## What you need to do
Please repeat exactly the lines below from the one containing "[search] (71, 6)" down to the one containing "[Global Warming's Main", both included, and nothing else.

*** Input material ***

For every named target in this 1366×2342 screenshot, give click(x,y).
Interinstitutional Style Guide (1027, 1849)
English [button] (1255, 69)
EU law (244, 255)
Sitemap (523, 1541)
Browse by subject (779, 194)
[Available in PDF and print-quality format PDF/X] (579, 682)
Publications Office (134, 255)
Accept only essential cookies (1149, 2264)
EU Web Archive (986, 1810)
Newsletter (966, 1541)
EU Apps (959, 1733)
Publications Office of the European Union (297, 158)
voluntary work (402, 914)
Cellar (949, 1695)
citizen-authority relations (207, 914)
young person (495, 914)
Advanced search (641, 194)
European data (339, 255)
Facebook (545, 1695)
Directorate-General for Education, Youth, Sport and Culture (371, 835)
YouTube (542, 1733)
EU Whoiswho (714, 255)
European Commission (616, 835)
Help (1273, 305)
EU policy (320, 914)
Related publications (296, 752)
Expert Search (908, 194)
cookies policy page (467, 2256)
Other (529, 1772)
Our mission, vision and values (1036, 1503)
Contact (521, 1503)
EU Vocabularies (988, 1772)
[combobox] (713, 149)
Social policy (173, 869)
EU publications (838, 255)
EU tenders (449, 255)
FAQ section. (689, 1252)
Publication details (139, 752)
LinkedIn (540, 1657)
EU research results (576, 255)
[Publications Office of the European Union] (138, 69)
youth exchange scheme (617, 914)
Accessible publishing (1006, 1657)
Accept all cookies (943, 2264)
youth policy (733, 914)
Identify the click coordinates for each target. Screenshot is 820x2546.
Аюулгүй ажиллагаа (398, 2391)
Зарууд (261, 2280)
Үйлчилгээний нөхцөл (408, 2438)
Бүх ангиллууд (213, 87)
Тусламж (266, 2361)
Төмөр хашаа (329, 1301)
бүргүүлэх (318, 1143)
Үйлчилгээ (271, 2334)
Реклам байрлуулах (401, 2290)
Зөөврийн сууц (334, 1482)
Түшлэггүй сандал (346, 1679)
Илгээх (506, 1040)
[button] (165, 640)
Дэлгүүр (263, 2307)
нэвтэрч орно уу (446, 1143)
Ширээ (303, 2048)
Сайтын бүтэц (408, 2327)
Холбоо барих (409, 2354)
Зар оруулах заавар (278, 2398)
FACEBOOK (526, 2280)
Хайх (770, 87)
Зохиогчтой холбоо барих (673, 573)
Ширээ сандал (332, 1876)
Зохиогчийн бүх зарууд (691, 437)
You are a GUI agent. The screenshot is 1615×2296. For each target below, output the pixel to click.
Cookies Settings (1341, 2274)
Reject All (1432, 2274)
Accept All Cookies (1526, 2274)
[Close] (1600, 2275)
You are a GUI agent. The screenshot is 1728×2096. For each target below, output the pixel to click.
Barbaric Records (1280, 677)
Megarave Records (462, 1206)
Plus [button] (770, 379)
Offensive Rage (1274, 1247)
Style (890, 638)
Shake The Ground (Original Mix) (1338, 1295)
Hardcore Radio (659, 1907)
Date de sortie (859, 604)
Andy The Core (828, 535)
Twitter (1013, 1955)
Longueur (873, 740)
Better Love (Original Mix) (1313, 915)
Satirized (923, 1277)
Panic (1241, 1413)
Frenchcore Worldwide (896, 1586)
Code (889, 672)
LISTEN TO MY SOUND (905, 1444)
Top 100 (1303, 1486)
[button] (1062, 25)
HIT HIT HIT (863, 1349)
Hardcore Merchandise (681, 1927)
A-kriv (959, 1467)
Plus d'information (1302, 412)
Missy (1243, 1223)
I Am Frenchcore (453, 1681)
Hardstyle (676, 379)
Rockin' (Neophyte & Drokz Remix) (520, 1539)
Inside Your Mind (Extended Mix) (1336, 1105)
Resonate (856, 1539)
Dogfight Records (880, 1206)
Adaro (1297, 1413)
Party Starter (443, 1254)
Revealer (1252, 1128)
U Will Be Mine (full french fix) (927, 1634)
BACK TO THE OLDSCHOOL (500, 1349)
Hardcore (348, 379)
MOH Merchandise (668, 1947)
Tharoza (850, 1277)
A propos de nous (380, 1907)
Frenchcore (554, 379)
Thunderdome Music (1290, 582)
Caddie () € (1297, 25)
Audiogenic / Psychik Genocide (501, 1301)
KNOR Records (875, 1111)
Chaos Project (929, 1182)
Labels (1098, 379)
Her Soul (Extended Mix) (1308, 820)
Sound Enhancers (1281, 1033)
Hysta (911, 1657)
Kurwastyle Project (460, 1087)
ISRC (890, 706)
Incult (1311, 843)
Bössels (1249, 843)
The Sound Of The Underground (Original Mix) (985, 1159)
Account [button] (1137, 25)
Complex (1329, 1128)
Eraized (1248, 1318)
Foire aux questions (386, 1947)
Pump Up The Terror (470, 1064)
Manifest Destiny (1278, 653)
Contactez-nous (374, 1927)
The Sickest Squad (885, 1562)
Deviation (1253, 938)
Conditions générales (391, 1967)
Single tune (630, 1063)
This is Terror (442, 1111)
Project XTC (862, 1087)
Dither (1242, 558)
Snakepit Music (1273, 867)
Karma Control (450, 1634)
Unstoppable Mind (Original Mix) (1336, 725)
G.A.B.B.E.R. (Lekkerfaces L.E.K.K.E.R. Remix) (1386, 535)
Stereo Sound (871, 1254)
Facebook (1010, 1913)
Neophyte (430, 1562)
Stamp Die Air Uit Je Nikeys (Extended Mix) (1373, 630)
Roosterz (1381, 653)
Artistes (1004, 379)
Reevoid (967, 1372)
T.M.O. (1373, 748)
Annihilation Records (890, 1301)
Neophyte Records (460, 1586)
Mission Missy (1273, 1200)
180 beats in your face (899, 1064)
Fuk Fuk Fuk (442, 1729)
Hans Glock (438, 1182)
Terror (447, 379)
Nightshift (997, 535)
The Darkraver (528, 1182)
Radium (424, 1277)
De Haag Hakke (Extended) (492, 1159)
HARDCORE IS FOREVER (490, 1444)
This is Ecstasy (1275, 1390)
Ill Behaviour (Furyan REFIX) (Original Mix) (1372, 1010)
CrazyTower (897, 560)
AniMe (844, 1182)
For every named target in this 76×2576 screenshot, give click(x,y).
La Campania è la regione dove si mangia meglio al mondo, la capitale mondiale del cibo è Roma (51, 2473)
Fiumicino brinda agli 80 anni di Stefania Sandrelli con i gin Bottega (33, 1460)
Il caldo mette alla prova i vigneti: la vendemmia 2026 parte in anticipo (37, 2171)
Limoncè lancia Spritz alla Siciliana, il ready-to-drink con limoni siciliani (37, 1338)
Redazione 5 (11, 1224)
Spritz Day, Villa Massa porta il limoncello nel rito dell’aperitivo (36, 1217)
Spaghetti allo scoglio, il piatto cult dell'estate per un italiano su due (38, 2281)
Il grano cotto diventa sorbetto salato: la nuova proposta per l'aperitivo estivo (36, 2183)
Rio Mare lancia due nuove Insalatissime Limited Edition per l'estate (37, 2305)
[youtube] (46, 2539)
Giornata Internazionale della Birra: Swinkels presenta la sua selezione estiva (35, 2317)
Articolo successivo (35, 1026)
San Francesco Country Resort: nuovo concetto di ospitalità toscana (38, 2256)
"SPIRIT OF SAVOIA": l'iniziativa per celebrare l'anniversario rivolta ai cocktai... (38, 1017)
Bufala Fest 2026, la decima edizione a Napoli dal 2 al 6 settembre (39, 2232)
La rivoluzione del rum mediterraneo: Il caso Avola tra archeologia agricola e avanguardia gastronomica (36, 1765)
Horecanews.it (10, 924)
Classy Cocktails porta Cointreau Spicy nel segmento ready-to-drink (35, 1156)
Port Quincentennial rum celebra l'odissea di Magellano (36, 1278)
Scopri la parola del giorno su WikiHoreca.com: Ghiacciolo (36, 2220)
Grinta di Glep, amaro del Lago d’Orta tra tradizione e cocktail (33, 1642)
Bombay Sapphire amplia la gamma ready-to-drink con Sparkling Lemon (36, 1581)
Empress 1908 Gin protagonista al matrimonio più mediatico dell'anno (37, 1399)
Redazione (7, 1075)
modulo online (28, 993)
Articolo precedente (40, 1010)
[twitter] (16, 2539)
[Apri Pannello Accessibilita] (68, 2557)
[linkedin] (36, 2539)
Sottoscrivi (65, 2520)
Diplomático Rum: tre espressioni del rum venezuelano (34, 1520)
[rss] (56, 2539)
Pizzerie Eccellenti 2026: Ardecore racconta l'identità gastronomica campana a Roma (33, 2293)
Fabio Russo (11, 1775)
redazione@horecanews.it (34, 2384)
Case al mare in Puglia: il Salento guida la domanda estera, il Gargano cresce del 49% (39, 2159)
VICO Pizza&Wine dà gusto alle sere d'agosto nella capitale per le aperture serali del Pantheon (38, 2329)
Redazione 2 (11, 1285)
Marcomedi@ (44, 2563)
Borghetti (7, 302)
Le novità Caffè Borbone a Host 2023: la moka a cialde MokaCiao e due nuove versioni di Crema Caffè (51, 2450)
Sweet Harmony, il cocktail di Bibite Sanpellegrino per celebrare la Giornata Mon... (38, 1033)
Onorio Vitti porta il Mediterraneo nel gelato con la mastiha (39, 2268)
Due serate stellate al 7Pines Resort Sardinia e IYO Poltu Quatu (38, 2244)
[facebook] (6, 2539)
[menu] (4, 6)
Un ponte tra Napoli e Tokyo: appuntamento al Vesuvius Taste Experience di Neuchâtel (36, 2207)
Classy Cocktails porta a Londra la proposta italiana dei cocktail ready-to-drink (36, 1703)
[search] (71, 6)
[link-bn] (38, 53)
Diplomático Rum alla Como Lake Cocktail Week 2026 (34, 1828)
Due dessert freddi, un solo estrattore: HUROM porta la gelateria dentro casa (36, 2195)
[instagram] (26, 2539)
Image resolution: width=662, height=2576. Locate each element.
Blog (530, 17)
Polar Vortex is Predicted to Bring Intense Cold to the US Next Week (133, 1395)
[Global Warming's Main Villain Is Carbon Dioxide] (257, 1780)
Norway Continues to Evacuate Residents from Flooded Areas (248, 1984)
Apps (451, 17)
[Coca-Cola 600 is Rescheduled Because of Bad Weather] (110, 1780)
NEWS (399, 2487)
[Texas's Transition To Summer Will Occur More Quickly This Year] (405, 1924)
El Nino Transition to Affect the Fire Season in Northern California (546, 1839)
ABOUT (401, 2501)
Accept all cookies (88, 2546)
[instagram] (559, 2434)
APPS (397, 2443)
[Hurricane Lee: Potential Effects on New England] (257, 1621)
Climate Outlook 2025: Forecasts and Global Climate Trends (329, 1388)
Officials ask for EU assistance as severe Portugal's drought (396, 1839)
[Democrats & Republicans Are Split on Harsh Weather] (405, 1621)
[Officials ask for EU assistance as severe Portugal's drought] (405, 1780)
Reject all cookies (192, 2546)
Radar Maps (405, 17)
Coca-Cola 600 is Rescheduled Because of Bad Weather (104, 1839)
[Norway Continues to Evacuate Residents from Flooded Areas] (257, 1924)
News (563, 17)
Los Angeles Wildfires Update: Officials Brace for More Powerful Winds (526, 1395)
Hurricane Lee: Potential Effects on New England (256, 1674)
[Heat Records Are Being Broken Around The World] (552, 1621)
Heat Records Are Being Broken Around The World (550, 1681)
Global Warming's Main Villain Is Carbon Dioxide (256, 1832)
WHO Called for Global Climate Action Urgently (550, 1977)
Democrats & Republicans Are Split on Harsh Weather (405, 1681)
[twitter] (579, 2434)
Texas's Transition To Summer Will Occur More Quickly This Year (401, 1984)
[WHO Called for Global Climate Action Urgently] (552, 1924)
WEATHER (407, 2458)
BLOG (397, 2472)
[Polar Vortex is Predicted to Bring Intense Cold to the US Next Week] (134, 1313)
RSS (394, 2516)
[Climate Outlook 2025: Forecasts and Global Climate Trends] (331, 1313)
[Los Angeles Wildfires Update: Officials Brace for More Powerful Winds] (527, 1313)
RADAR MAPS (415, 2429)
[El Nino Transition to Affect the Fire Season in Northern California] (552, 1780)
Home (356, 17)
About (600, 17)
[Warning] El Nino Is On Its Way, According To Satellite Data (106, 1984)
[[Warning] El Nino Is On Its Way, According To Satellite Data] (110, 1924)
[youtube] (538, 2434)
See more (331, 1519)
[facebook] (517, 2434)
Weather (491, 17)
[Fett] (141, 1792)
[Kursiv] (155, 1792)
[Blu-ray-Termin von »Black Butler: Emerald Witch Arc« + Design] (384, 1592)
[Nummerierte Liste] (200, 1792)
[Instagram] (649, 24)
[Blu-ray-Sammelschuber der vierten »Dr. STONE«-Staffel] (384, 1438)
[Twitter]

***

## Answer for the task
[search] (71, 6)
[link-bn] (38, 53)
Diplomático Rum alla Como Lake Cocktail Week 2026 (34, 1828)
Due dessert freddi, un solo estrattore: HUROM porta la gelateria dentro casa (36, 2195)
[instagram] (26, 2539)
Image resolution: width=662, height=2576. Locate each element.
Blog (530, 17)
Polar Vortex is Predicted to Bring Intense Cold to the US Next Week (133, 1395)
[Global Warming's Main Villain Is Carbon Dioxide] (257, 1780)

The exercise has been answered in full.